Однако тут, в случае с Гудилиными, в подлинности Коровина Лёва был уверен как никогда. Подлинники были, аж кровоточили — что патиной времени, что качеством выделки. Даже, кажется, хотел в тот момент, подавив в себе неприятное чувство, идти к этому Темницкому Евгению, объясняться, настаивать на своём, чтобы они, третьяковские, изложили ему факты, от которых отталкивалась экспертиза, — просто понять для себя, на чём в итоге строилось это их паскудное заключение. И кто ещё из экспертов, помимо подписавшего, участвовал в его подготовке. Врага, уже тогда полагал Лёва, всегда лучше знать в лицо, а не только в подпись.

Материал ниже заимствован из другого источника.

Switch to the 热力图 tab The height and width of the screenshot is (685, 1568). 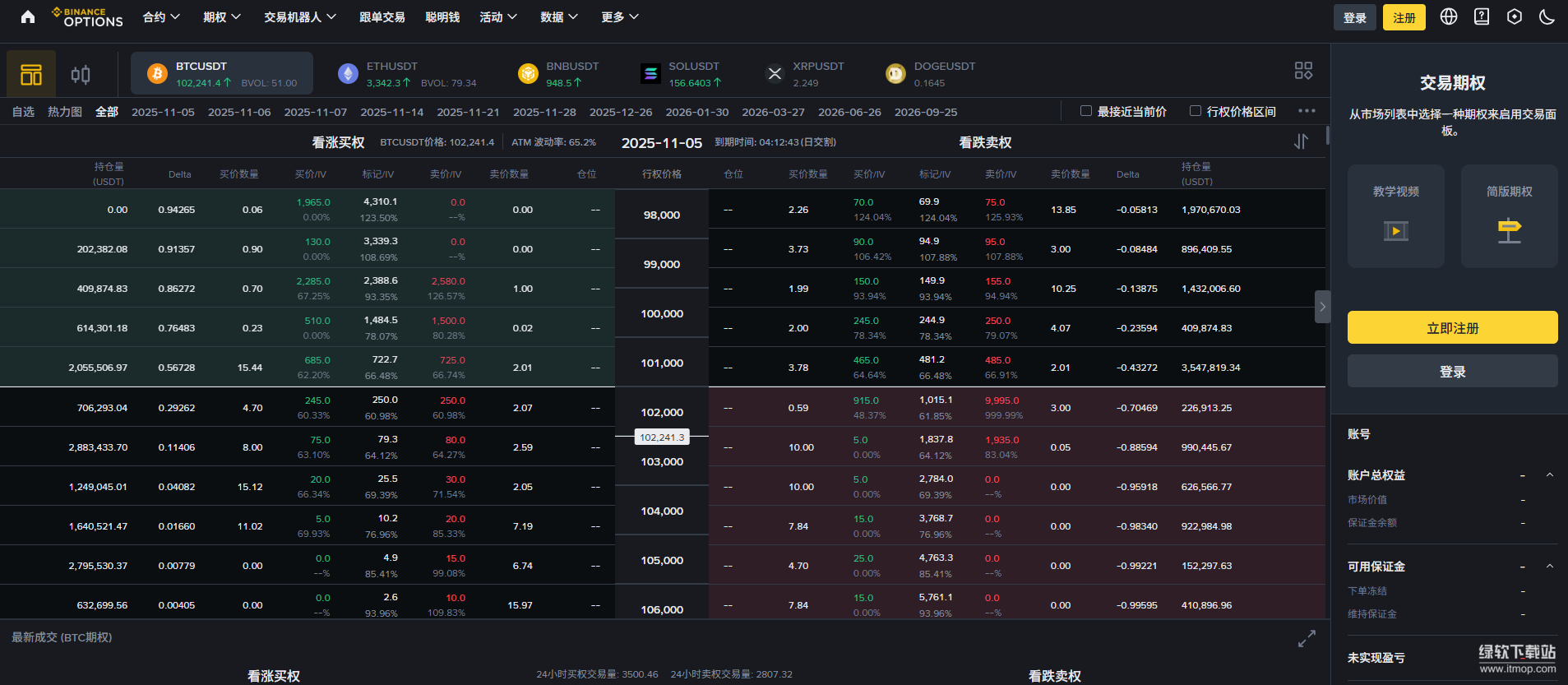click(65, 112)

И всё же передумал, не пошёл. Сам отменил своё же намерение. Понял вдруг, вернее вспомнил, как стремительно в какой-то момент сын покойного баса зыркнул в его сторону глазами, в которых только теперь, уже задним умом, Алабин засёк легкое беспокойство и явное сомнение. Но не придал тому значения. Культурный дом, убитая горем семья, подлинники на стенах — чего ещё? Но теперь этого короткого и яркого, как выстрел из поджиги, экспертного заключения Льву Арсеньевичу хватило, чтобы, засёкши подвох, включить в получившуюся историю самоё ремесло — то самое, на чём сидел не первый год. То, что кормило.

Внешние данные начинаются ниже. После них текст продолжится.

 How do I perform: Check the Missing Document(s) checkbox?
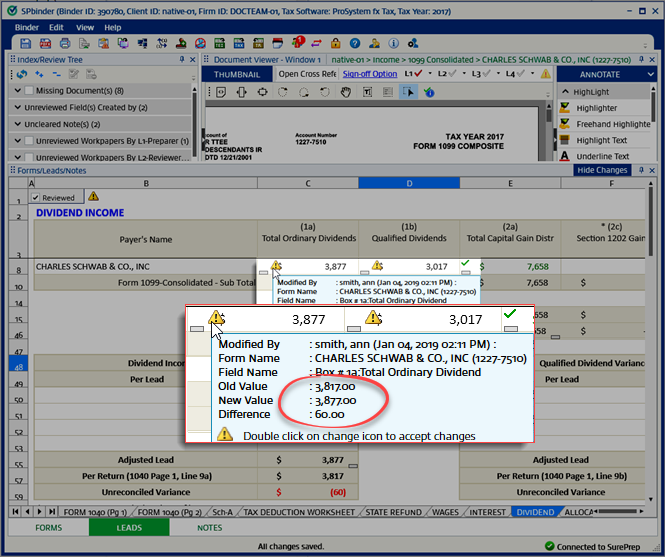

Итак, год 1911-й, Коровин Константин Алексеевич — то, что мерещилось Куинджи, как известно, удалось Коровину. Святые слова! Кстати сказать, и тот кидняк, что устроила Льву Алабину семья баса из Большого, точно так же не останется неотвеченным. Именно такое идиотское сравнение просилось в голову на протяжении всего пути от съёмного жилья на Комсомольском проспекте до университетской кафедры. Как, Лёва пока не знал, но уже чувствовал, что просто так не обойдётся, что своё вернёт, хотя вполне возможно, что и не накажет этих Гудилиных, простит. Наверное, в тот самый момент, когда, себе же удивляясь, он про это понял, другой его Лёва, первый, уже мешал отточить план достойной мести всему этому гудилинскому семейству. А ещё, зная себя, подумал, что кабы не другой, не Алабян, то, скорей всего, даже не стал бы он разбираться, кто там у них всё это гадство затеял и почему они выбрали для своего семейного культурного кидка именно его, достойного человека, профессионала, знатока русского авангарда, доцента кафедры истории русского искусства.